Start of EXCERPT

This is my fourth piece about the Faith Mission Soup Kitchen and Pantry at 87 Pine Street in Freeport. When I was asked to visit in February of 2009, their needs were for food, clothing and a freezer for the pantry. At that time a walk-in freezer was donated. This visit was much more serious. The restaurant-style stove has been shut off by the Nassau County Fire Marshal’s Office because they said the 30-inch exhaust fan and suppression system over the stove that has been in use for more than 15 years and is in good condition is illegal and doesn’t conform with the current Nassau County commercial kitchen specifications even though there’s never a charge for food, soup and coffee to the more than 250 daily hungry men and women.

According to Mary Joesten from Oceanside who has been the director for more than 13 years, they have never had a problem from neighbors complaining about any cooking odors or noise from the wall exhaust fan.

End of EXCERPT
Start of DATASET EXCERPT

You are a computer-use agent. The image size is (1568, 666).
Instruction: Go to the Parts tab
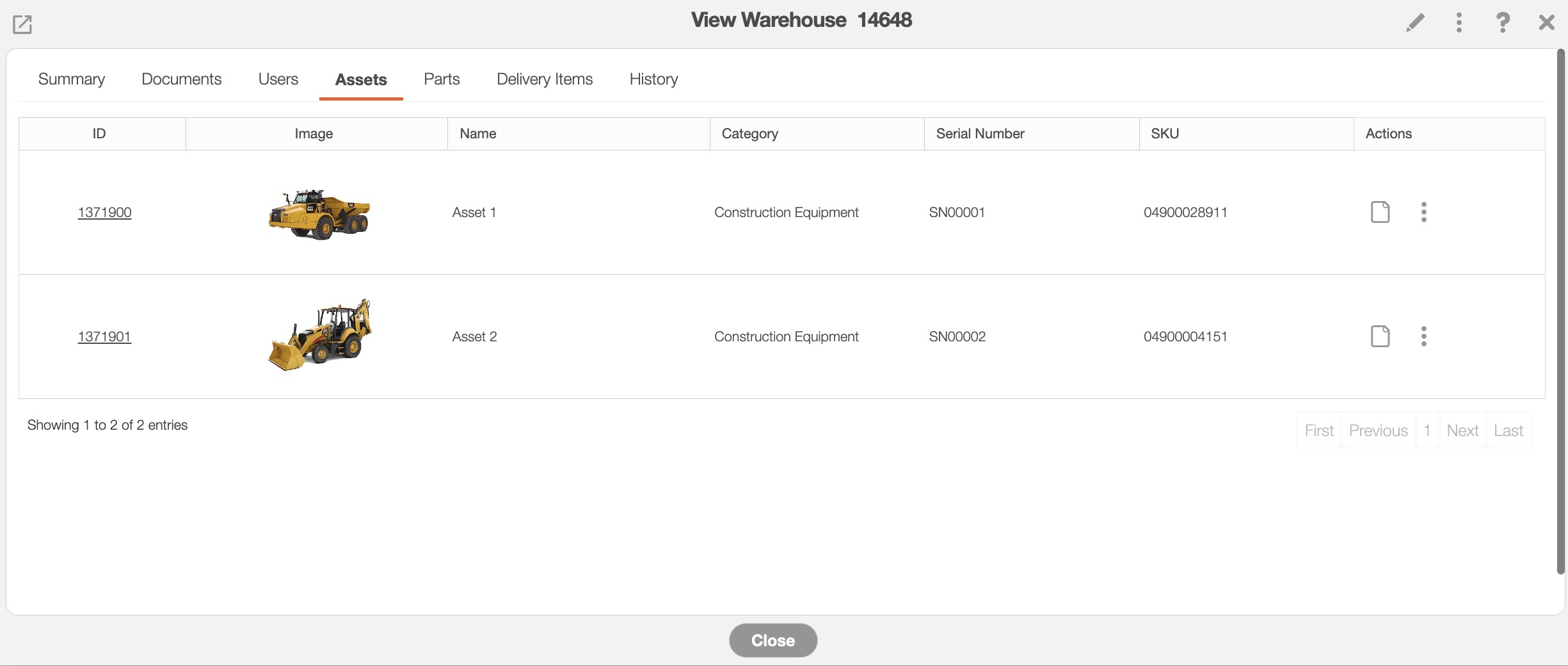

End of DATASET EXCERPT

▶ _COMPLETE THE FOLLOWING_
a. Write out the Faith Mission passage again, starting at the words "This is my fourth" and stopping after "men and women.", and swap "walk-in freezer" for "chest freezer".
b. Using the Faith Mission passage, say whether each statement agrees with it: (i) The soup kitchen charges a small fee for coffee. (ii) Mary Joesten has been the director for more than 13 years. (iii) The exhaust fan over the stove is in poor condition.
c. According to the Faith Mission passage, at what address is the soup kitchen and pantry?

▶ _ANSWERS IN ORDER_
a.
This is my fourth piece about the Faith Mission Soup Kitchen and Pantry at 87 Pine Street in Freeport. When I was asked to visit in February of 2009, their needs were for food, clothing and a freezer for the pantry. At that time a chest freezer was donated. This visit was much more serious. The restaurant-style stove has been shut off by the Nassau County Fire Marshal’s Office because they said the 30-inch exhaust fan and suppression system over the stove that has been in use for more than 15 years and is in good condition is illegal and doesn’t conform with the current Nassau County commercial kitchen specifications even though there’s never a charge for food, soup and coffee to the more than 250 daily hungry men and women.

b.
(i) No: "there’s never a charge for food, soup and coffee"
(ii) Yes: "who has been the director for more than 13 years"
(iii) No: "is in good condition"

c. 87 Pine Street in Freeport.